A colleague of mine recently sent me a blog post explaining the difference between project contingency and padding. The blogger made the distinction that padding is what often gets added to an individual’s estimate of the effort required to perform a task (in her example, a software development task) to account for project ‘unknowns’. The estimator determines the most likely required effort, then pads it with a little more effort in order to arrive at an estimate to which he or she can commit. Thus, padding represents an undisclosed effort reserve (and implied schedule reserve) to buffer against potential risk. Contingency reserve, she explains, is “an amount of money in the budget or time in the schedule seen and approved by management. It is documented. It is measured and therefore managed.” Ms. Brockmeier is correct in promoting contingency as the better management tool. The challenge is having a method to measure and document this contingency and the known unknowns it is buffering.
Implicit Risk Buffer
Padding is a natural result of bottoms-up, effort-based estimation techniques. Estimating low-level WBS elements creates more opportunity for padding, because the number of unknowns grows with the task list. The estimator is consciously or unconsciously assessing the risk of each task, considering its dependencies and complexities.
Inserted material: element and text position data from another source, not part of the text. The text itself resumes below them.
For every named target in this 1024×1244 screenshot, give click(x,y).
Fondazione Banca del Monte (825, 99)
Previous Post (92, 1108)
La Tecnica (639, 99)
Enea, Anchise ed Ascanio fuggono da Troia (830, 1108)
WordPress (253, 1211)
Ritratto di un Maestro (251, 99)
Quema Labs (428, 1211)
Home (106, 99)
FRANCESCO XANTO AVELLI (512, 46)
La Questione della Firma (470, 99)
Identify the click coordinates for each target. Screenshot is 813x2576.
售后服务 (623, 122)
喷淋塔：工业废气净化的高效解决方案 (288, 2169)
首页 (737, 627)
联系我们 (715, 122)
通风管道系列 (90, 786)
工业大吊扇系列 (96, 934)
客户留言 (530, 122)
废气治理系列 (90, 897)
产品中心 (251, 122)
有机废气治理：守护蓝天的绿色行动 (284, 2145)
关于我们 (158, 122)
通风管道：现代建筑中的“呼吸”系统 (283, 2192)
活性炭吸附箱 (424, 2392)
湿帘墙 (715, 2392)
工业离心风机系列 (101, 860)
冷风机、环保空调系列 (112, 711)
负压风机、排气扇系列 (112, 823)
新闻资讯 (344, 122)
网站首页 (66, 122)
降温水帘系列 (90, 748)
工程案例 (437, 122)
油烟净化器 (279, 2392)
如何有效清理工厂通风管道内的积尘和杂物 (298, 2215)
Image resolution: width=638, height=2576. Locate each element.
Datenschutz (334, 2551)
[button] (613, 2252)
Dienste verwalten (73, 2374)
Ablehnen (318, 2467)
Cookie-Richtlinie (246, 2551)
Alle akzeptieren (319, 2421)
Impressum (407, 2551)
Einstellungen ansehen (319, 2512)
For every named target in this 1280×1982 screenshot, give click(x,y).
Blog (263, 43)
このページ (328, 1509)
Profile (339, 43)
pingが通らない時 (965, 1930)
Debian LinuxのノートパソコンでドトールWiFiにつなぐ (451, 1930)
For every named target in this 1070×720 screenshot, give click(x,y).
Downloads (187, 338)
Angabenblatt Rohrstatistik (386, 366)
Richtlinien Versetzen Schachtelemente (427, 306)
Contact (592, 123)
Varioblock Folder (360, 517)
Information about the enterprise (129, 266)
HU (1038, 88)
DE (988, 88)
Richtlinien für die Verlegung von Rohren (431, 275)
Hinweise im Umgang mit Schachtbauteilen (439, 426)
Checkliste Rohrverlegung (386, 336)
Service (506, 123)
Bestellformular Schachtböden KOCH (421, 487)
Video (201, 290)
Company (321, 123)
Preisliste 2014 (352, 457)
What is being implied in the effort estimate is: 1] an assessment of product size and complexity, and 2] a productivity valuation.
Explicit Risk Buffer
QSM’s SLIM-Estimate tool provides an alternative approach that eliminates padding by taking a top-down view of the project. At the project level, as opposed to the task level, the vast majority of unknowns are attributed to just two factors: the product size, and team productivity. Using project productivity values measured from past projects, plus an estimate of the entire product size, SLIM calculates the total effort and duration needed to complete the project. Risk is explicitly calculated using expected values for size and productivity (along with uncertainty ranges for each input) to produce a probability distribution of effort and duration outcomes.